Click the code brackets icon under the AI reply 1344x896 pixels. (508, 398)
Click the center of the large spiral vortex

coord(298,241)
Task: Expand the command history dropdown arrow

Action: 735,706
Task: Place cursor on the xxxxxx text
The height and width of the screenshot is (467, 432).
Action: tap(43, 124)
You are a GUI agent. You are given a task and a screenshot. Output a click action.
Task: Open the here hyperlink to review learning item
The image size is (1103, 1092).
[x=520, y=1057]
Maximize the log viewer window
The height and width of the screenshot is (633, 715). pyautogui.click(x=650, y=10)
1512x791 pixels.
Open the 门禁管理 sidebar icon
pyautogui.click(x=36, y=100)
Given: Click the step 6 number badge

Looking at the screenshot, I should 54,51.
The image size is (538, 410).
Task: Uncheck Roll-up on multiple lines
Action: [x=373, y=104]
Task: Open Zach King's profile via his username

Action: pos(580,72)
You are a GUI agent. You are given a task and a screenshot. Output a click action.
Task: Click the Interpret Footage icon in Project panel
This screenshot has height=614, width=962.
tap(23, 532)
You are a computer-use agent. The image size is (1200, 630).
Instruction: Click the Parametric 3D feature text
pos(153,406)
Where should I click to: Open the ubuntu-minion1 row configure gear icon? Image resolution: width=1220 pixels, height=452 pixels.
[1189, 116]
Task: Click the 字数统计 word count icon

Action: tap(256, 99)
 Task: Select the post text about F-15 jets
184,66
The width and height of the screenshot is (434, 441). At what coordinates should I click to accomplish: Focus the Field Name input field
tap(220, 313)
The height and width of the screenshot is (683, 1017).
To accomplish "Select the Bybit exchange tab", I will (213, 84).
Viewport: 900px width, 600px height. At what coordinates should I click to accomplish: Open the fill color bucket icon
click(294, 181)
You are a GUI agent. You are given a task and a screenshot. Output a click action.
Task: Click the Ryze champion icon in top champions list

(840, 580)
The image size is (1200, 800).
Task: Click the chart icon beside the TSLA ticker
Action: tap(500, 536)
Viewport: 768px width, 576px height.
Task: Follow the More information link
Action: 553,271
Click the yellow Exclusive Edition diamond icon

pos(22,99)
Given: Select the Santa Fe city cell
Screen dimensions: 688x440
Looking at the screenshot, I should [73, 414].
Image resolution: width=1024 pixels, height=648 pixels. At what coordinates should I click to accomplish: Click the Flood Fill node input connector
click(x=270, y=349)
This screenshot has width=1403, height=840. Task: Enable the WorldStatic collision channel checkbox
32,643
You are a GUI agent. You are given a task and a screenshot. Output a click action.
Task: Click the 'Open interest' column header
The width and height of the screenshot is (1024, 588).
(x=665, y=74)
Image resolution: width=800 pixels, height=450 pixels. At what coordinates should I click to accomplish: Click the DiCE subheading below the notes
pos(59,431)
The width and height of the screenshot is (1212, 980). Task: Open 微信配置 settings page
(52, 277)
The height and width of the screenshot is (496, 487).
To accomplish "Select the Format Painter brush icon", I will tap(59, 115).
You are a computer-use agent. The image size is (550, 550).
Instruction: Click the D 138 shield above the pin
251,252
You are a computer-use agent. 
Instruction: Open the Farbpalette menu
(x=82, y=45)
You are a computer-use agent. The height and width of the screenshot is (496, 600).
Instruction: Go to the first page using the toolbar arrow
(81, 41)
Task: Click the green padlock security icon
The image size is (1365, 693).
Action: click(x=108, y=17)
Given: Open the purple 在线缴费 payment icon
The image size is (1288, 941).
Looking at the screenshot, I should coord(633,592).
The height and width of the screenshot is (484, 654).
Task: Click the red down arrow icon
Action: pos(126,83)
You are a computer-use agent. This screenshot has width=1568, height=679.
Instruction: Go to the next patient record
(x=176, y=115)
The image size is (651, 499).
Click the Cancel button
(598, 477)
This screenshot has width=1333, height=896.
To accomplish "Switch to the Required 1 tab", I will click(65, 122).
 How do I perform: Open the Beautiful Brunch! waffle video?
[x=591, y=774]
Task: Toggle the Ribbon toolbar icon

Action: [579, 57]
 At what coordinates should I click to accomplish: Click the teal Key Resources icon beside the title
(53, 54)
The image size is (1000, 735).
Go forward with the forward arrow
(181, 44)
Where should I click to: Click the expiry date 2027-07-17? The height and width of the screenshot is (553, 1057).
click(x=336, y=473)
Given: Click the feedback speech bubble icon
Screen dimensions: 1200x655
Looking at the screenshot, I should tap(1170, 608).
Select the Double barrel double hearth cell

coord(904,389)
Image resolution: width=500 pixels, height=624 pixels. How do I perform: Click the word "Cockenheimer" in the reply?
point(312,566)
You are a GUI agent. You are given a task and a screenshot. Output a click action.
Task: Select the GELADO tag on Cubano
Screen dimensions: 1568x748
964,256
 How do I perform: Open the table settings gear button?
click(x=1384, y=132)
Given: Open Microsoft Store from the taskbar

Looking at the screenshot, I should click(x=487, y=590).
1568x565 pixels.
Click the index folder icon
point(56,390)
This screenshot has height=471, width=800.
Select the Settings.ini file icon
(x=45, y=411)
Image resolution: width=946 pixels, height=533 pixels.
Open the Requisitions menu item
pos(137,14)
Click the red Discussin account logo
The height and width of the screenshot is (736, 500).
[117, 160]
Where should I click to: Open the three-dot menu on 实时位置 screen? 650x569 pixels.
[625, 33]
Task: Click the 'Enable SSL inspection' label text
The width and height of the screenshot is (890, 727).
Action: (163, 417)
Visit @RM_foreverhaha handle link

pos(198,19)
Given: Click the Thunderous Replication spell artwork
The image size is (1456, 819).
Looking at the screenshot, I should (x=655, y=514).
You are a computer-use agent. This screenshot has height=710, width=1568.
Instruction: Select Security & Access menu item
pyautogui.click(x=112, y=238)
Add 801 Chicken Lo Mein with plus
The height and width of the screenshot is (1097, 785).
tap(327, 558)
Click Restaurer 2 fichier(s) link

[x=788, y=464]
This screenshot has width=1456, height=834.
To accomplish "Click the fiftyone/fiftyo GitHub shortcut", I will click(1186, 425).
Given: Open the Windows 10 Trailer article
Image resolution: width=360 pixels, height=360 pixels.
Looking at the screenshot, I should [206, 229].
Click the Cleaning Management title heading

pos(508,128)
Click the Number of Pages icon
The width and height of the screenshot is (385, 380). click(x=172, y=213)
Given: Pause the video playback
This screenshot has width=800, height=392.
-*-*-
# PROBLEM DETAILS
Within the listing above, locate the line containing "This screenshot has height=471, width=800." and the line containing "Task: Click the 'Enable". Reproduce those two lines and all lines between them exactly, with nothing added.

# WRITTEN SOLUTION
This screenshot has height=471, width=800.
Select the Settings.ini file icon
(x=45, y=411)
Image resolution: width=946 pixels, height=533 pixels.
Open the Requisitions menu item
pos(137,14)
Click the red Discussin account logo
The height and width of the screenshot is (736, 500).
[117, 160]
Where should I click to: Open the three-dot menu on 实时位置 screen? 650x569 pixels.
[625, 33]
Task: Click the 'Enable SSL inspection' label text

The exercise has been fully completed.